- **WORK TO COMPLETE**: Every line below from the one containing "Screen dimensions: 705x1000" through the one containing "Given: Expand the 文章管理 menu group" must be transcribed exactly. Omit all lines outside that stretch.

- **RAW DATA**:
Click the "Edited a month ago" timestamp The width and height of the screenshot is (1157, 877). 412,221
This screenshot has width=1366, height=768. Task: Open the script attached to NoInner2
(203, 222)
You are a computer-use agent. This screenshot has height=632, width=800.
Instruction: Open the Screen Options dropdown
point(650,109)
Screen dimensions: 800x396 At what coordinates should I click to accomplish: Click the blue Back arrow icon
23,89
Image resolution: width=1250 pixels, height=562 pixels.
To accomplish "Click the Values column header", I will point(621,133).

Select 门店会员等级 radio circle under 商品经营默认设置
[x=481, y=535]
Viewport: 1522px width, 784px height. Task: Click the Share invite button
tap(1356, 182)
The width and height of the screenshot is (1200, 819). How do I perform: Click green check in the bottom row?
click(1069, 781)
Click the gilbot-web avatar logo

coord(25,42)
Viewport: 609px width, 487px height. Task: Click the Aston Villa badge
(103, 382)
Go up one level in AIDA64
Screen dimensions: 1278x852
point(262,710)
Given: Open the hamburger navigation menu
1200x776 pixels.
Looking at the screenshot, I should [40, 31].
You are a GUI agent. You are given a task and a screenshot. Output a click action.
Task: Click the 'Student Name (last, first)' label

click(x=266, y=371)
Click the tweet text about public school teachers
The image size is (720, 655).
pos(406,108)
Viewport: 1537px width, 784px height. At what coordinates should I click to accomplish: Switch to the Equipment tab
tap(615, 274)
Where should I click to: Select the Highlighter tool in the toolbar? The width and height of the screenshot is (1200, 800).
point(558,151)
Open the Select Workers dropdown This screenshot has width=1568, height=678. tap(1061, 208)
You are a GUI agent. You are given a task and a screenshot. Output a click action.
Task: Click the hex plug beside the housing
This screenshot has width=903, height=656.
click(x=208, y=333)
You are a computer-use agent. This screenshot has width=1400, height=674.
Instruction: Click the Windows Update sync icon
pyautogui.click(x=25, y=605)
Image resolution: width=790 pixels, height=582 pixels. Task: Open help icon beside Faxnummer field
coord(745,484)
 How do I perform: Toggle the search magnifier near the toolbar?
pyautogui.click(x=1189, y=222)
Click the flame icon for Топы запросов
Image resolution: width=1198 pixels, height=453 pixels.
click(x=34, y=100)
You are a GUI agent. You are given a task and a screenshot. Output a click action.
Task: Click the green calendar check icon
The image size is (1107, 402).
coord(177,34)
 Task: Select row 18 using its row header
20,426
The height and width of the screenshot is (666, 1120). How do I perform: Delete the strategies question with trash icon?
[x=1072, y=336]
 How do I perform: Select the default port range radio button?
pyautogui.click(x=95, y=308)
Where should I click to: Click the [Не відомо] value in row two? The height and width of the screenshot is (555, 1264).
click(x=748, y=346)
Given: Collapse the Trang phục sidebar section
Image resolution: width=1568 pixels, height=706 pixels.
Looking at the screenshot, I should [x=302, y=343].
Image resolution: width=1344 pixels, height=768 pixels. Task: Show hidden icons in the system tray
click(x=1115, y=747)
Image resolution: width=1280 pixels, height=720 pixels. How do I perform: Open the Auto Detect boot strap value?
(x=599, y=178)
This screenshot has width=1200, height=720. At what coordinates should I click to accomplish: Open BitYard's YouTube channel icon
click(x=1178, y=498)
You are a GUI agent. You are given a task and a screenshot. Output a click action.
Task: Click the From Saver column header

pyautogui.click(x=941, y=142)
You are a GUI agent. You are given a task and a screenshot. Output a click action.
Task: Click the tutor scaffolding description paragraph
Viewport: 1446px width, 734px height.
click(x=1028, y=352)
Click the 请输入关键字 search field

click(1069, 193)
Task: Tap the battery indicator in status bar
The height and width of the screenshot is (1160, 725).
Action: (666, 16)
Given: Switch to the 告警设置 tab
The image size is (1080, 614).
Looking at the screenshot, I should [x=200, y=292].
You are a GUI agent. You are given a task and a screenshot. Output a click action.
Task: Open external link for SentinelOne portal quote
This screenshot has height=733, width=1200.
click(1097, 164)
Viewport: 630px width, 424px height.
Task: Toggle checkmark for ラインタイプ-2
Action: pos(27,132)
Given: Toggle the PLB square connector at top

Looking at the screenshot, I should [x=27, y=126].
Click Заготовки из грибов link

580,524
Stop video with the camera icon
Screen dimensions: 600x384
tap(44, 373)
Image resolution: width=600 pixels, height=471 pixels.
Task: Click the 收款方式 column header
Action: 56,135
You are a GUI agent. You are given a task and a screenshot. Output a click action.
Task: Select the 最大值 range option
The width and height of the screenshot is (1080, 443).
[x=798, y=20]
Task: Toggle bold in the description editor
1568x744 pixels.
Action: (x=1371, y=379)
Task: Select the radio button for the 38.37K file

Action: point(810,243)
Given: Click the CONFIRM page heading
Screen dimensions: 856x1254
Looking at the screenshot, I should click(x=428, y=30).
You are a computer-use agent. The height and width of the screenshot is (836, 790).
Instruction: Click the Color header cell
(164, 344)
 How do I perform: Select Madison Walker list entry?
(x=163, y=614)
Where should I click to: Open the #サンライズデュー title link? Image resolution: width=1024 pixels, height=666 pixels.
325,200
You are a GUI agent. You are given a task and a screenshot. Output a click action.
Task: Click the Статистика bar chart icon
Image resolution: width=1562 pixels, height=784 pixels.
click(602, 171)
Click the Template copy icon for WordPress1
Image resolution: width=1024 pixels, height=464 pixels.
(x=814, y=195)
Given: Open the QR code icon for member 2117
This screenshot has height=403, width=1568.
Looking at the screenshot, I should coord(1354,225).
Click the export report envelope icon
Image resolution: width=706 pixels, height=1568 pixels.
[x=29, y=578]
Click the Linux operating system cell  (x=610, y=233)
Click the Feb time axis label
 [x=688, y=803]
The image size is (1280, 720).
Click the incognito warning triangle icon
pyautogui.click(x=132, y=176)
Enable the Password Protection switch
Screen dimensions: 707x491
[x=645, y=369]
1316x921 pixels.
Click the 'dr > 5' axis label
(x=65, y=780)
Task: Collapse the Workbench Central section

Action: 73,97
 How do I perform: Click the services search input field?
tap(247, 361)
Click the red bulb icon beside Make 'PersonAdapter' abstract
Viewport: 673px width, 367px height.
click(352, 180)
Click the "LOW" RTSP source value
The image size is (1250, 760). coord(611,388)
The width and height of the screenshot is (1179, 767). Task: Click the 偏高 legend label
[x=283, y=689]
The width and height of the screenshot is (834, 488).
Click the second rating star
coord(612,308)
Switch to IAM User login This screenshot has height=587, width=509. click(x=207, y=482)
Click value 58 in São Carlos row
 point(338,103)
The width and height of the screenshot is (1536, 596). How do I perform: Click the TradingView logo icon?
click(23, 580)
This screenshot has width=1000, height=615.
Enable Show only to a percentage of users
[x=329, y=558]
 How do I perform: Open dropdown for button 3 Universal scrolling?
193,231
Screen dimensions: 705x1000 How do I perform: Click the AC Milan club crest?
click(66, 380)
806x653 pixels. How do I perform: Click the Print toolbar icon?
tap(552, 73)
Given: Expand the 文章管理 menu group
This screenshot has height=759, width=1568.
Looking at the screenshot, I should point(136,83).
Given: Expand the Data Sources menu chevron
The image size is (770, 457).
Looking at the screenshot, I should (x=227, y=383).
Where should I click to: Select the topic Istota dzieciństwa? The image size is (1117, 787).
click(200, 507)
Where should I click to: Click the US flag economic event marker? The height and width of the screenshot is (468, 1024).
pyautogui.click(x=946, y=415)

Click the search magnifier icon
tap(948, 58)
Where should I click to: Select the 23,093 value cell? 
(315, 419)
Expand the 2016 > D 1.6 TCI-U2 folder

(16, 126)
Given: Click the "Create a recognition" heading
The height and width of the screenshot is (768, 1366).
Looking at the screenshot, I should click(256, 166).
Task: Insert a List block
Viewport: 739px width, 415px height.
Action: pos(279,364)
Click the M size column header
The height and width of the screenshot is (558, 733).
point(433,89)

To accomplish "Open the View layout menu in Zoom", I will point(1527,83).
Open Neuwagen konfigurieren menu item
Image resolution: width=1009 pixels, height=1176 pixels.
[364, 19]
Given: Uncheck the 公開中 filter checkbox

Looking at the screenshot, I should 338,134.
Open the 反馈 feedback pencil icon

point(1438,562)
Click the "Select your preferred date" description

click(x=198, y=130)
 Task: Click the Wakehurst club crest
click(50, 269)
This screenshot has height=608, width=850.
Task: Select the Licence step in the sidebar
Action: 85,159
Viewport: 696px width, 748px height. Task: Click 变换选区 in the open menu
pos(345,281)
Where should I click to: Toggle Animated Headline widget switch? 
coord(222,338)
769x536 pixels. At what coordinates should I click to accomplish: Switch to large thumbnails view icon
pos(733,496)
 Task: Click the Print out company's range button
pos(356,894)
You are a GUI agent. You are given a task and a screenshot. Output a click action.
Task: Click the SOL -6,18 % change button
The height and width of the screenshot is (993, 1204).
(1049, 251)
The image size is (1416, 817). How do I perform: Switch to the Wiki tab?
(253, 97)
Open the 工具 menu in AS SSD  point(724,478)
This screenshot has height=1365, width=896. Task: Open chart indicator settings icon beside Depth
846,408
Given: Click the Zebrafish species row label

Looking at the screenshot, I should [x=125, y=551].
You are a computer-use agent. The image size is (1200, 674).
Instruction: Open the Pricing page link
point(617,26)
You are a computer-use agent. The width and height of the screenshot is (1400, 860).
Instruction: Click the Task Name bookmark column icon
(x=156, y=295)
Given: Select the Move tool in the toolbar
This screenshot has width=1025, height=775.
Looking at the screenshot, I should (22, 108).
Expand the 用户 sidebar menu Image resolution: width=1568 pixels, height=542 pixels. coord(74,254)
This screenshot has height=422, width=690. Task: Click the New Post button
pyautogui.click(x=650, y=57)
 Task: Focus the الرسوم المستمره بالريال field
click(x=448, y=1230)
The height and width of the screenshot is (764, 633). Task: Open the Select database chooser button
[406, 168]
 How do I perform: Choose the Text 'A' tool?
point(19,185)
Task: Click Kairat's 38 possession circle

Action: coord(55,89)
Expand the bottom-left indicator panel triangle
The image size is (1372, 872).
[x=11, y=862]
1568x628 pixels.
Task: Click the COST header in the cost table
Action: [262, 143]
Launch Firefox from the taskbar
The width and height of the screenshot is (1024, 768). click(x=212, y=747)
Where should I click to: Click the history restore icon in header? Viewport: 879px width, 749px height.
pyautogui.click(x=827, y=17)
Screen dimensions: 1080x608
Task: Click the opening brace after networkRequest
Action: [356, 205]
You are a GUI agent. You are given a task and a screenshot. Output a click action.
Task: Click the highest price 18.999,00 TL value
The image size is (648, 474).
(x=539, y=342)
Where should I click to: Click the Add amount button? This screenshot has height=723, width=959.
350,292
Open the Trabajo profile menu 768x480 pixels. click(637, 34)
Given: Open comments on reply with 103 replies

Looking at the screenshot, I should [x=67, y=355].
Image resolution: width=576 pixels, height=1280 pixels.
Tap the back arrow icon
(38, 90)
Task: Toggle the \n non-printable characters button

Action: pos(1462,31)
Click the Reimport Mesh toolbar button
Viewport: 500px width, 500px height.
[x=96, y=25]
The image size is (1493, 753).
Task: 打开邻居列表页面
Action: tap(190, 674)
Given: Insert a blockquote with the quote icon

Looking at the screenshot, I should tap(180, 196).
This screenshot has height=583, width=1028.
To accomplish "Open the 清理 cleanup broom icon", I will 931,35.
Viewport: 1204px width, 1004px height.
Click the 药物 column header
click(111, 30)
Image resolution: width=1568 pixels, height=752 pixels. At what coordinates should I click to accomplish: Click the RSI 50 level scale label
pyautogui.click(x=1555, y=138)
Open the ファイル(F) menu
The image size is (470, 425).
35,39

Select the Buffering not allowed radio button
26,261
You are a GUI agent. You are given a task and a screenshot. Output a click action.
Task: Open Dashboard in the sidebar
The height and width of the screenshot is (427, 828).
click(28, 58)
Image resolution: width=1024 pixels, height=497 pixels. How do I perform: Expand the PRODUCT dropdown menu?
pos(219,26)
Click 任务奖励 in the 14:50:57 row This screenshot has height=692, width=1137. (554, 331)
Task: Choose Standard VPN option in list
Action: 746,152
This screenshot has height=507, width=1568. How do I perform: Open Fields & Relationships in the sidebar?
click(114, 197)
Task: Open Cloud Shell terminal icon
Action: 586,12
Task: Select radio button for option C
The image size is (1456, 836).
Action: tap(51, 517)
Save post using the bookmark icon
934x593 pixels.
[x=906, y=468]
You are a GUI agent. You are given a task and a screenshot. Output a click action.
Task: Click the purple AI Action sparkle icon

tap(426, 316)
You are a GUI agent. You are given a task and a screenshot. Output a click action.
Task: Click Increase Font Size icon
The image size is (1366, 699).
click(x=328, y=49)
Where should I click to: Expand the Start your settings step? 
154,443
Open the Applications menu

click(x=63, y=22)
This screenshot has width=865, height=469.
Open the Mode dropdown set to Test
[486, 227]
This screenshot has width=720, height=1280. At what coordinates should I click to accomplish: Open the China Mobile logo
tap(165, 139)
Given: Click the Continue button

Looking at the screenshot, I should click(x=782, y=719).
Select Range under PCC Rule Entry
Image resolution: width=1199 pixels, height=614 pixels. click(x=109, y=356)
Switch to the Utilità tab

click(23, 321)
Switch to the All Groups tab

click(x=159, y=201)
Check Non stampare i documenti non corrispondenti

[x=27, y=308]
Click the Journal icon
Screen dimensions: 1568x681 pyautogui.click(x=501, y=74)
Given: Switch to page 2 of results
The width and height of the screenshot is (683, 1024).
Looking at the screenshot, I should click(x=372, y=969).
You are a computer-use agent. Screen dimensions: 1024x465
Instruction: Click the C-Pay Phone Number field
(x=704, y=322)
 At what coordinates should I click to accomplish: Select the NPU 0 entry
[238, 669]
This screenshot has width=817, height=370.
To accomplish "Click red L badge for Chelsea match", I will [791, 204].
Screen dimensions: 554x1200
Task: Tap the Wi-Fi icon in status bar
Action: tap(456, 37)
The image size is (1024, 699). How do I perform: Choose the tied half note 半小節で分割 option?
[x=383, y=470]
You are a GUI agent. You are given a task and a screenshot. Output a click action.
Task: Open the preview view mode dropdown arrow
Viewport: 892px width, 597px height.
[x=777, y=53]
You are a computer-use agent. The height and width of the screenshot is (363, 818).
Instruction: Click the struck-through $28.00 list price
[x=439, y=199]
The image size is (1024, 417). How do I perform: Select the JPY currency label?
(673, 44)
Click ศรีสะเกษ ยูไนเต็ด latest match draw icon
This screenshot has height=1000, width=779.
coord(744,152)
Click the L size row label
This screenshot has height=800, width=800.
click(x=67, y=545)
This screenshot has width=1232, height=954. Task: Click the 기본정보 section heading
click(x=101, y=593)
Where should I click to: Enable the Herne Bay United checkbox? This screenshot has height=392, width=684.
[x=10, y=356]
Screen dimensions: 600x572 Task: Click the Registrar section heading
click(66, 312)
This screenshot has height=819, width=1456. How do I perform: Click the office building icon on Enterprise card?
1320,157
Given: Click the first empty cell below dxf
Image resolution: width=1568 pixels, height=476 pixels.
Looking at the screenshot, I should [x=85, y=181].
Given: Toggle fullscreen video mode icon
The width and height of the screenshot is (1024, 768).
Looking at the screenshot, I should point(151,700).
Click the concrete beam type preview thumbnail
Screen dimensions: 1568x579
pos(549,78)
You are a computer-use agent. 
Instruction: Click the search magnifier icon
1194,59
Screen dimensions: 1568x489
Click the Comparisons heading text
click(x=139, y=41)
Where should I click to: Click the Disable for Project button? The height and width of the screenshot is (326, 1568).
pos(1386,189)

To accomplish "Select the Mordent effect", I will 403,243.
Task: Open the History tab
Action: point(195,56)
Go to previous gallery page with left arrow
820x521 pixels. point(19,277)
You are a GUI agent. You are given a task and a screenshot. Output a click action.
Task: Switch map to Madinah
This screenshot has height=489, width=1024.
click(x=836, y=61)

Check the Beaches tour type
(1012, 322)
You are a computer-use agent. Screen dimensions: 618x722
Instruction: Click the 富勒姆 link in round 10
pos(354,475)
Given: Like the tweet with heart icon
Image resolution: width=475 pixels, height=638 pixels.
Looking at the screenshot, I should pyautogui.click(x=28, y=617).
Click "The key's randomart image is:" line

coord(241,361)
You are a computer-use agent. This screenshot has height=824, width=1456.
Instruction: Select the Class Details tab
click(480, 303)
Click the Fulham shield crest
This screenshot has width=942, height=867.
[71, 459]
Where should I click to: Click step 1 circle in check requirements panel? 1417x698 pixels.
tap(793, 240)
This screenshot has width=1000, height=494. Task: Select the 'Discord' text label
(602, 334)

- **EXERCISE RESPONSE**:
Screen dimensions: 705x1000 How do I perform: Click the AC Milan club crest?
click(66, 380)
806x653 pixels. How do I perform: Click the Print toolbar icon?
tap(552, 73)
Given: Expand the 文章管理 menu group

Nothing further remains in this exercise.